A novel GNN-LSTM hybrid model achieved 98.9% predictive accuracy for heart failure, outperforming conventional machine learning and traditional GNN approaches.
Does a GNN-LSTM hybrid model improve prediction accuracy for the onset or worsening of heart failure compared to conventional machine learning methods?
A novel GNN-LSTM hybrid machine learning model achieved 98.9% accuracy in predicting heart failure onset or worsening, outperforming traditional models.

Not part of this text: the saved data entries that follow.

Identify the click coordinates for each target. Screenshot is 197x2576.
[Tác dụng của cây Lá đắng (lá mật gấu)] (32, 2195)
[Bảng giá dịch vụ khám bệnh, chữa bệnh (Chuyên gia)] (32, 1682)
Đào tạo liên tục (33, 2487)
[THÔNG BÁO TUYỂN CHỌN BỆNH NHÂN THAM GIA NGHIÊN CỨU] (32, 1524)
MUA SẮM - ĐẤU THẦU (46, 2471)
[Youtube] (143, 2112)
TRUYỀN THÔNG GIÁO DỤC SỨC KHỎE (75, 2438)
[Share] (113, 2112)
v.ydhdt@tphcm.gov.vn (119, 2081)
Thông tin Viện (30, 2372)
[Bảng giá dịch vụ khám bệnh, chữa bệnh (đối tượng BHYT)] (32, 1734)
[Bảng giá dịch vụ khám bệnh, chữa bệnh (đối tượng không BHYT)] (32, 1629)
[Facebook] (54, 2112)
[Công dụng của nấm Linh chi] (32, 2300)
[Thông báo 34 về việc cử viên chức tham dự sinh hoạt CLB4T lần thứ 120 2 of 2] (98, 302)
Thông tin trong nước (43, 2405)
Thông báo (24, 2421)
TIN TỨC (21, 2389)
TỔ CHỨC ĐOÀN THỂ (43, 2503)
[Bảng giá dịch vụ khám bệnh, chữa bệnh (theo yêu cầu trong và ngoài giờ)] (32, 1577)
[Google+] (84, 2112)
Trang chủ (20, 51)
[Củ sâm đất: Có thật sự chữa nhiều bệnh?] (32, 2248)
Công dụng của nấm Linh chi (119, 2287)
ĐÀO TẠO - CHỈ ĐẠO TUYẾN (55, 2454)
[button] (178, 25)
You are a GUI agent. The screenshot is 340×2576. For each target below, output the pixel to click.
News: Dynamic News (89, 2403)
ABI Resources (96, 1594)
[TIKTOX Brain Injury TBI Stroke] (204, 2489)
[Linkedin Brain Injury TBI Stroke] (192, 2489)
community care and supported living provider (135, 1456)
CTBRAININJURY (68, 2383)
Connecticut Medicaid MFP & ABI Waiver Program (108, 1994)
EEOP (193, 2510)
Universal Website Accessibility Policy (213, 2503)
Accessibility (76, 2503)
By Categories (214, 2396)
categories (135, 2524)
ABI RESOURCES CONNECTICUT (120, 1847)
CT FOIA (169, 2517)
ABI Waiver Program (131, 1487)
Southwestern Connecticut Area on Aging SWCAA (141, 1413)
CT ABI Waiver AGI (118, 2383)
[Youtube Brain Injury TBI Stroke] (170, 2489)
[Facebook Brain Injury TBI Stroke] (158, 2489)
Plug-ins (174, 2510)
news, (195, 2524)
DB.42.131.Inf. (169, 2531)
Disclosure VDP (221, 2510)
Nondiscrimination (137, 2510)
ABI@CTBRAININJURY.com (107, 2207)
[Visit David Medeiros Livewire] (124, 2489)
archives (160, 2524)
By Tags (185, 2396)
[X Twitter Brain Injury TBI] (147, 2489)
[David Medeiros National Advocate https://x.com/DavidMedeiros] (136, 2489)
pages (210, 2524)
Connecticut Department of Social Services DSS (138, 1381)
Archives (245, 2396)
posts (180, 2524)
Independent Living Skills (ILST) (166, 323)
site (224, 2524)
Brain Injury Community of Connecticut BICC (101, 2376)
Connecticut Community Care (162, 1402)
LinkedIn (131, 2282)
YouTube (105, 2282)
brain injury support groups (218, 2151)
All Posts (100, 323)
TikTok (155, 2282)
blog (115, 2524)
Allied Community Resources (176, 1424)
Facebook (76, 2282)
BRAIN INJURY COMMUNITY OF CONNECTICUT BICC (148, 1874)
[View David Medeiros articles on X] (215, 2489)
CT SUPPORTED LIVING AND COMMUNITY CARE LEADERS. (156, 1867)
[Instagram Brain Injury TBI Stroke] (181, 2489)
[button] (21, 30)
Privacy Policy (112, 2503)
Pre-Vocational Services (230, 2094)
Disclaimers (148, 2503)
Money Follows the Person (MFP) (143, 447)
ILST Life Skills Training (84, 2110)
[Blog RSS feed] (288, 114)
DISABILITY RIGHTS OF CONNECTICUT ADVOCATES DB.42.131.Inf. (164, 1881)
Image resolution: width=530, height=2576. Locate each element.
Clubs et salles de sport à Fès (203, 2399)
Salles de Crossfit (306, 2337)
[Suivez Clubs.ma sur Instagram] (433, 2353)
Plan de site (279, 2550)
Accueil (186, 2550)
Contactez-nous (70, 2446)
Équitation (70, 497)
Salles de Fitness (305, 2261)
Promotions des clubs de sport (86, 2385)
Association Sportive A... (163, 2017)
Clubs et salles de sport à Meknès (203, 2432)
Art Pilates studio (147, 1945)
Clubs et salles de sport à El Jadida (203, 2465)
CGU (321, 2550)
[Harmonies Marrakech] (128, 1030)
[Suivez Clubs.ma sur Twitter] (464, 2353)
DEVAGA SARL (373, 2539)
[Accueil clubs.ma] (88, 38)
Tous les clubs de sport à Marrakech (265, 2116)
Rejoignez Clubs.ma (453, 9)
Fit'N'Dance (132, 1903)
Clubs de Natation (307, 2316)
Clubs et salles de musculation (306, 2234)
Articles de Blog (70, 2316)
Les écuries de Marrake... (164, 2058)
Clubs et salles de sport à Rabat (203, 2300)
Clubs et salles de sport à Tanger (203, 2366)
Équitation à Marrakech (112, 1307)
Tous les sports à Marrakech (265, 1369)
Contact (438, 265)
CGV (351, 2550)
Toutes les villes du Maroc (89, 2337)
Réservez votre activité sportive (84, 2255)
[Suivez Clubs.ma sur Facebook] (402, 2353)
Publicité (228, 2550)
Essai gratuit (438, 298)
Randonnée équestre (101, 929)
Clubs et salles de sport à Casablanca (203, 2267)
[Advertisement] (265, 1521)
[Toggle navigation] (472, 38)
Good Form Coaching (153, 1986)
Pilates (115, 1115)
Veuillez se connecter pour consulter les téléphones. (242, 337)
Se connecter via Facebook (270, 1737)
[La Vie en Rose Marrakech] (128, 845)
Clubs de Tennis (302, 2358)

Heart failure constitutes a chronic disease affecting millions of people worldwide, hence creating an important burden on healthcare infrastructures. Predictive models about the onset or worsening of HF can be instrumental in conducting proper and timely interventions to improve the outcomes of the care of patients with HF. This paper introduces a novel approach to predicting HF, integrating graph neural networks (GNNs) with long short-term memory (LSTM) networks for better prediction accuracy. This hybrid model, GNN-LSTM, applies the advantages of both networks: the complex interdependencies between clinical variables capture clinical relationships; LSTMs can better manage temporal dependencies. The model was tested on a large, highly representative dataset containing diversified clinical variables from HF patients, with 98.9 % predictive accuracy, which outperforms the single models as well as their respective performances by conventional methods like CNN, SMOTE, LSTM-RNN, CNN-LSTM, CNN-GRU, and traditional GNN approaches. Thus, the GNN-LSTM model, developed in Python, produces robust results across cases, irrespective of coronary heart disease co-presence comorbidity. Nonetheless, one of the limitations of the research is that generability is still in the future. This integrated approach has huge promises for improving HF prediction, with early interventions and personalized health strategies that would diminish the burden on patients and healthcare systems.
Alrashdi et al. (Mon,) conducted a other in Heart failure. GNN-LSTM hybrid model vs. Conventional methods (CNN, SMOTE, LSTM-RNN, CNN-LSTM, CNN-GRU, traditional GNN) was evaluated on Predictive accuracy. A novel GNN-LSTM hybrid model achieved 98.9% predictive accuracy for heart failure, outperforming conventional machine learning and traditional GNN approaches.